┌─ RECORDS SHOWN
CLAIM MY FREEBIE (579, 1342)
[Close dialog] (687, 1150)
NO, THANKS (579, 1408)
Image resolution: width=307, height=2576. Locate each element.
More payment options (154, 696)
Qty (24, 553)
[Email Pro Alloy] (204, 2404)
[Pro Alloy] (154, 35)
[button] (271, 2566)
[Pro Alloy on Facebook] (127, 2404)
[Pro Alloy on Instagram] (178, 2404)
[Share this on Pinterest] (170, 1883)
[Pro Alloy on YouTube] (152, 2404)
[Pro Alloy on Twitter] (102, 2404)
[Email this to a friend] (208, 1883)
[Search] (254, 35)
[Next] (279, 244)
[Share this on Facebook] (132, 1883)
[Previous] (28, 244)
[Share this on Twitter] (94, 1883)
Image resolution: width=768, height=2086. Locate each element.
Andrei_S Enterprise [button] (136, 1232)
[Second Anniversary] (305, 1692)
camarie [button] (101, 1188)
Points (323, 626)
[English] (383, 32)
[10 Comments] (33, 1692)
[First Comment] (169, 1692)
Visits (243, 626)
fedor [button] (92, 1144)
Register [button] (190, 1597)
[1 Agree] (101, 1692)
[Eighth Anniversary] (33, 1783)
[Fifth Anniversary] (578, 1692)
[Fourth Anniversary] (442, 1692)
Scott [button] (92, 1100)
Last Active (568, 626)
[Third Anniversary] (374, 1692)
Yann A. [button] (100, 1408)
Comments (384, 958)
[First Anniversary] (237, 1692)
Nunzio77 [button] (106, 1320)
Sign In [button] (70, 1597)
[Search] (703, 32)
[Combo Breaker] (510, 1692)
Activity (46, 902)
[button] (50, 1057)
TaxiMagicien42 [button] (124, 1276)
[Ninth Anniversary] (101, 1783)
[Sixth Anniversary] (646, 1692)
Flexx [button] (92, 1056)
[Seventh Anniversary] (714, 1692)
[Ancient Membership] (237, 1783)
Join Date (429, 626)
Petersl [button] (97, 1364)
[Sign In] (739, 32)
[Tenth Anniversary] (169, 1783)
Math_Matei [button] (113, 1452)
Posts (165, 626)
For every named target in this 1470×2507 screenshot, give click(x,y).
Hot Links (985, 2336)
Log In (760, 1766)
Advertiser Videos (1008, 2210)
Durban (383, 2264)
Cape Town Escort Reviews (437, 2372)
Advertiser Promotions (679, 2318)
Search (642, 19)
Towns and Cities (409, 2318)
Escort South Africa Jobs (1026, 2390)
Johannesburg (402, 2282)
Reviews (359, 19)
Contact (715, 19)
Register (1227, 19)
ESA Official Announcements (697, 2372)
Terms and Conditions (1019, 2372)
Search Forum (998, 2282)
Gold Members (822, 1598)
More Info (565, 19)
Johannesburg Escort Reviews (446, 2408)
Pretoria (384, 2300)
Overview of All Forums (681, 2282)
└─
TASK INSTRUCTIONS:
Word for word, set down all of the records above.

EXERCISE SOLUTION:
CLAIM MY FREEBIE (579, 1342)
[Close dialog] (687, 1150)
NO, THANKS (579, 1408)
Image resolution: width=307, height=2576. Locate each element.
More payment options (154, 696)
Qty (24, 553)
[Email Pro Alloy] (204, 2404)
[Pro Alloy] (154, 35)
[button] (271, 2566)
[Pro Alloy on Facebook] (127, 2404)
[Pro Alloy on Instagram] (178, 2404)
[Share this on Pinterest] (170, 1883)
[Pro Alloy on YouTube] (152, 2404)
[Pro Alloy on Twitter] (102, 2404)
[Email this to a friend] (208, 1883)
[Search] (254, 35)
[Next] (279, 244)
[Share this on Facebook] (132, 1883)
[Previous] (28, 244)
[Share this on Twitter] (94, 1883)
Image resolution: width=768, height=2086. Locate each element.
Andrei_S Enterprise [button] (136, 1232)
[Second Anniversary] (305, 1692)
camarie [button] (101, 1188)
Points (323, 626)
[English] (383, 32)
[10 Comments] (33, 1692)
[First Comment] (169, 1692)
Visits (243, 626)
fedor [button] (92, 1144)
Register [button] (190, 1597)
[1 Agree] (101, 1692)
[Eighth Anniversary] (33, 1783)
[Fifth Anniversary] (578, 1692)
[Fourth Anniversary] (442, 1692)
Scott [button] (92, 1100)
Last Active (568, 626)
[Third Anniversary] (374, 1692)
Yann A. [button] (100, 1408)
Comments (384, 958)
[First Anniversary] (237, 1692)
Nunzio77 [button] (106, 1320)
Sign In [button] (70, 1597)
[Search] (703, 32)
[Combo Breaker] (510, 1692)
Activity (46, 902)
[button] (50, 1057)
TaxiMagicien42 [button] (124, 1276)
[Ninth Anniversary] (101, 1783)
[Sixth Anniversary] (646, 1692)
Flexx [button] (92, 1056)
[Seventh Anniversary] (714, 1692)
[Ancient Membership] (237, 1783)
Join Date (429, 626)
Petersl [button] (97, 1364)
[Sign In] (739, 32)
[Tenth Anniversary] (169, 1783)
Math_Matei [button] (113, 1452)
Posts (165, 626)
For every named target in this 1470×2507 screenshot, give click(x,y).
Hot Links (985, 2336)
Log In (760, 1766)
Advertiser Videos (1008, 2210)
Durban (383, 2264)
Cape Town Escort Reviews (437, 2372)
Advertiser Promotions (679, 2318)
Search (642, 19)
Towns and Cities (409, 2318)
Escort South Africa Jobs (1026, 2390)
Johannesburg (402, 2282)
Reviews (359, 19)
Contact (715, 19)
Register (1227, 19)
ESA Official Announcements (697, 2372)
Terms and Conditions (1019, 2372)
Search Forum (998, 2282)
Gold Members (822, 1598)
More Info (565, 19)
Johannesburg Escort Reviews (446, 2408)
Pretoria (384, 2300)
Overview of All Forums (681, 2282)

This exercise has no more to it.